[Opening RECORDED DATA section]

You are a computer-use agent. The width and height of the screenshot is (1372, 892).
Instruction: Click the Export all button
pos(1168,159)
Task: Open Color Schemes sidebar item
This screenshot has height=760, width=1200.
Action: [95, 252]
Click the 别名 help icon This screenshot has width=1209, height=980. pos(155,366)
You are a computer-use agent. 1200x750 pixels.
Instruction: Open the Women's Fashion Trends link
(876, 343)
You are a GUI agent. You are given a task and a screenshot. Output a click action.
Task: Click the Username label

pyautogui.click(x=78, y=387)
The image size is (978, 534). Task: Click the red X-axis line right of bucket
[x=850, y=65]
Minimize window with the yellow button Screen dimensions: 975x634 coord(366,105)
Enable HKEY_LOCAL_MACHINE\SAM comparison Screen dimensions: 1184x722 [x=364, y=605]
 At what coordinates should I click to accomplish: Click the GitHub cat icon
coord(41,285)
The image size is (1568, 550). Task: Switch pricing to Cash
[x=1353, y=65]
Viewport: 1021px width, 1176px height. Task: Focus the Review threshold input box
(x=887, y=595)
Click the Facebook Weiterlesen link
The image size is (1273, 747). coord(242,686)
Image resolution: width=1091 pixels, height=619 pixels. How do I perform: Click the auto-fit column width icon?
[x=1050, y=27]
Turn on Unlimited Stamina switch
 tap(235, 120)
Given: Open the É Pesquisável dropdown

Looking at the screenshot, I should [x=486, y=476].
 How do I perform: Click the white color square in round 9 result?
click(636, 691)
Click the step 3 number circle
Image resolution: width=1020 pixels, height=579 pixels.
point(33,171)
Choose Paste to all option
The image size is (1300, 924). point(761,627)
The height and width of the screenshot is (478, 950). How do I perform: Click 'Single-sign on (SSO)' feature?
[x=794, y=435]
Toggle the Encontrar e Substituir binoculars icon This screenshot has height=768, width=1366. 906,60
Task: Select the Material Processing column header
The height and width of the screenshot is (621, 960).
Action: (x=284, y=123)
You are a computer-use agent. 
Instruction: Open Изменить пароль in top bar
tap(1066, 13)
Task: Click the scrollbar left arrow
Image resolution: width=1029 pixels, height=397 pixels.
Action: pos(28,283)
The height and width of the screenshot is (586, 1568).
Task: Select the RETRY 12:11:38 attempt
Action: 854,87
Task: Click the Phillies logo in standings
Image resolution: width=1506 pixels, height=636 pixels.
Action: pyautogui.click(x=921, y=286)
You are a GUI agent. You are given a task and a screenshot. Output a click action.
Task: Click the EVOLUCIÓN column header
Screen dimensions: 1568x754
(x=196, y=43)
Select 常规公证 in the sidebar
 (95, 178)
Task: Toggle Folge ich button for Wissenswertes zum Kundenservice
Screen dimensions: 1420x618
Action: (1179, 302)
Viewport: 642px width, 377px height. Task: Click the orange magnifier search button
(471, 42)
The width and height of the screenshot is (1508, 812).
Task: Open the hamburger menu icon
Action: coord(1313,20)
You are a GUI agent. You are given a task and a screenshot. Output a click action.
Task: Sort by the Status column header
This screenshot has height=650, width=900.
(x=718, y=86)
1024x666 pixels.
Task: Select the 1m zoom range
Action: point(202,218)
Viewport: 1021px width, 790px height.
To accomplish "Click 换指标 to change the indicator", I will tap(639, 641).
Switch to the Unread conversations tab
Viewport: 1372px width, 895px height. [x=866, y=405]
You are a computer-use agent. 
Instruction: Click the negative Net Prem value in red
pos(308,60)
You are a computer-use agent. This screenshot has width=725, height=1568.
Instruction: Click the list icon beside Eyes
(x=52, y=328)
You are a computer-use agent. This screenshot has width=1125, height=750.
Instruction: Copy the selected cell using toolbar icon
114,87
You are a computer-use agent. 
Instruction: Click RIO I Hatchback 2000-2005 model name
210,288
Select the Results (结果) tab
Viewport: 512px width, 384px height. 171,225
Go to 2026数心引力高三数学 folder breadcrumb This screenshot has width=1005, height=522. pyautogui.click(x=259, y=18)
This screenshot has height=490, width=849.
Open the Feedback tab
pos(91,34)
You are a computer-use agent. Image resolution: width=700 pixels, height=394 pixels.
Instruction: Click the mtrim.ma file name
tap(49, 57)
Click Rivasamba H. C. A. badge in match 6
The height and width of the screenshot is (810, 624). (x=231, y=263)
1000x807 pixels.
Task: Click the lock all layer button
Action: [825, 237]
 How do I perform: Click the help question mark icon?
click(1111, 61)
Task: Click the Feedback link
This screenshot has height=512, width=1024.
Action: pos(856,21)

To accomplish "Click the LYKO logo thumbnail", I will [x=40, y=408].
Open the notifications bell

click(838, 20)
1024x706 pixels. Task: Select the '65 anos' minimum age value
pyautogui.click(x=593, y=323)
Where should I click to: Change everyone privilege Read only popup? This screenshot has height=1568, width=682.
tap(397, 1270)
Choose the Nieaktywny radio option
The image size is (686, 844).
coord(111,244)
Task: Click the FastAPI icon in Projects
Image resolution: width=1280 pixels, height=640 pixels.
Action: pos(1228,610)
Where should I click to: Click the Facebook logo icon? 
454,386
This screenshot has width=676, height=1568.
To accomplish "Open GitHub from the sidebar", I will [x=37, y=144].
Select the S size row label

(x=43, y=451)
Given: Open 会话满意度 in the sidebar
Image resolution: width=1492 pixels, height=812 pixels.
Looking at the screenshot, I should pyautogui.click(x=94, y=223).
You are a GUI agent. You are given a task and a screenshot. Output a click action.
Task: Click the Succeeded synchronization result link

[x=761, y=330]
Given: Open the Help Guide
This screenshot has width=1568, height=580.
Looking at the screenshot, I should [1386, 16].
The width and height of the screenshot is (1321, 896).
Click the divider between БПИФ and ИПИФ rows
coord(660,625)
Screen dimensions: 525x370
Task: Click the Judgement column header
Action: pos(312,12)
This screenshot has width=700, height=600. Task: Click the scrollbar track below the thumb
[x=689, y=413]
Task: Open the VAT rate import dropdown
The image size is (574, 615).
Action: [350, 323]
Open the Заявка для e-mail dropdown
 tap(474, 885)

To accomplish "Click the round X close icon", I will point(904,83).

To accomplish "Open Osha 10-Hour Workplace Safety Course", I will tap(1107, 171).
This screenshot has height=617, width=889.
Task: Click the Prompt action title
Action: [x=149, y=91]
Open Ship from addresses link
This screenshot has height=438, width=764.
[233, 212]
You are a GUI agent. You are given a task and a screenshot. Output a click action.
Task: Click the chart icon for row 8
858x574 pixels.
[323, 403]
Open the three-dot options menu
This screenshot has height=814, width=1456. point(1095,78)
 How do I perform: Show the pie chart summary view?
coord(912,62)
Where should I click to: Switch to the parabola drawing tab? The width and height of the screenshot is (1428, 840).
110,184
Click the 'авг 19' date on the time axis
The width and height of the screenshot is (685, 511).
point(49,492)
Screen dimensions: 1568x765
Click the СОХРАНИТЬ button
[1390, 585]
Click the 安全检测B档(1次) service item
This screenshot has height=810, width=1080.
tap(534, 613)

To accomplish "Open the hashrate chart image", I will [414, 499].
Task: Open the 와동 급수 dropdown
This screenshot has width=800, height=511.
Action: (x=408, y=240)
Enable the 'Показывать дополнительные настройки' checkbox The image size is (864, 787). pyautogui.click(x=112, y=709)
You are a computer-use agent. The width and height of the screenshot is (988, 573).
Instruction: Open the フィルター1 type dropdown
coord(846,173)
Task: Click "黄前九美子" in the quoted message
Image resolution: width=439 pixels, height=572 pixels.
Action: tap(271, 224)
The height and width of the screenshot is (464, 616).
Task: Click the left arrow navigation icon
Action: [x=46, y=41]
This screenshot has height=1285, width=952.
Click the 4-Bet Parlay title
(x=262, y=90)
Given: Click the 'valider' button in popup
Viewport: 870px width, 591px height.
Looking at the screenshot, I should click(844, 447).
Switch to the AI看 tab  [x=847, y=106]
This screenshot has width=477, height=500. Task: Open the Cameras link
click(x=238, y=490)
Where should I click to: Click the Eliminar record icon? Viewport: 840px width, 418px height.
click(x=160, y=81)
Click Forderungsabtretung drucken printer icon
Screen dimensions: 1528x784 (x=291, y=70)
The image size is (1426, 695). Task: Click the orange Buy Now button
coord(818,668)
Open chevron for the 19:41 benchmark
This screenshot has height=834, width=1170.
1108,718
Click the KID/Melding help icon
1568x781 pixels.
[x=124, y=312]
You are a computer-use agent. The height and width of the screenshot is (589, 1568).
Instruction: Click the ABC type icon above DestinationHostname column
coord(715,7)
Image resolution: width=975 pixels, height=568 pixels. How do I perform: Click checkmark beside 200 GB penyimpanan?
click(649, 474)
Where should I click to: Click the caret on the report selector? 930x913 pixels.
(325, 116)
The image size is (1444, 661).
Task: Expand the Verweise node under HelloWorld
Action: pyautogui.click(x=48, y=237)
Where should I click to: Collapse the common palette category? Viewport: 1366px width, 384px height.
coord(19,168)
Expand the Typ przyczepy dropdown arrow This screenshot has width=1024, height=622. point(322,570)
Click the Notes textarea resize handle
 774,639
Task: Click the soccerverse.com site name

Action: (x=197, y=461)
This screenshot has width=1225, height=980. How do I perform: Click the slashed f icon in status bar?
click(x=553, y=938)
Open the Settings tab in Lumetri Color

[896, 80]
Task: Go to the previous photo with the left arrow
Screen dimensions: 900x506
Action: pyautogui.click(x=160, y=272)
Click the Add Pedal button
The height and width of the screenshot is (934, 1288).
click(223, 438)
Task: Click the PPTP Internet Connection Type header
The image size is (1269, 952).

[Closing RECORDED DATA section]

> AIM OF THE TASK
Of all the lines in the data above, show only those that hold the word "Toggle".

> RESULT
Toggle the Encontrar e Substituir binoculars icon This screenshot has height=768, width=1366. 906,60
Task: Toggle Folge ich button for Wissenswertes zum Kundenservice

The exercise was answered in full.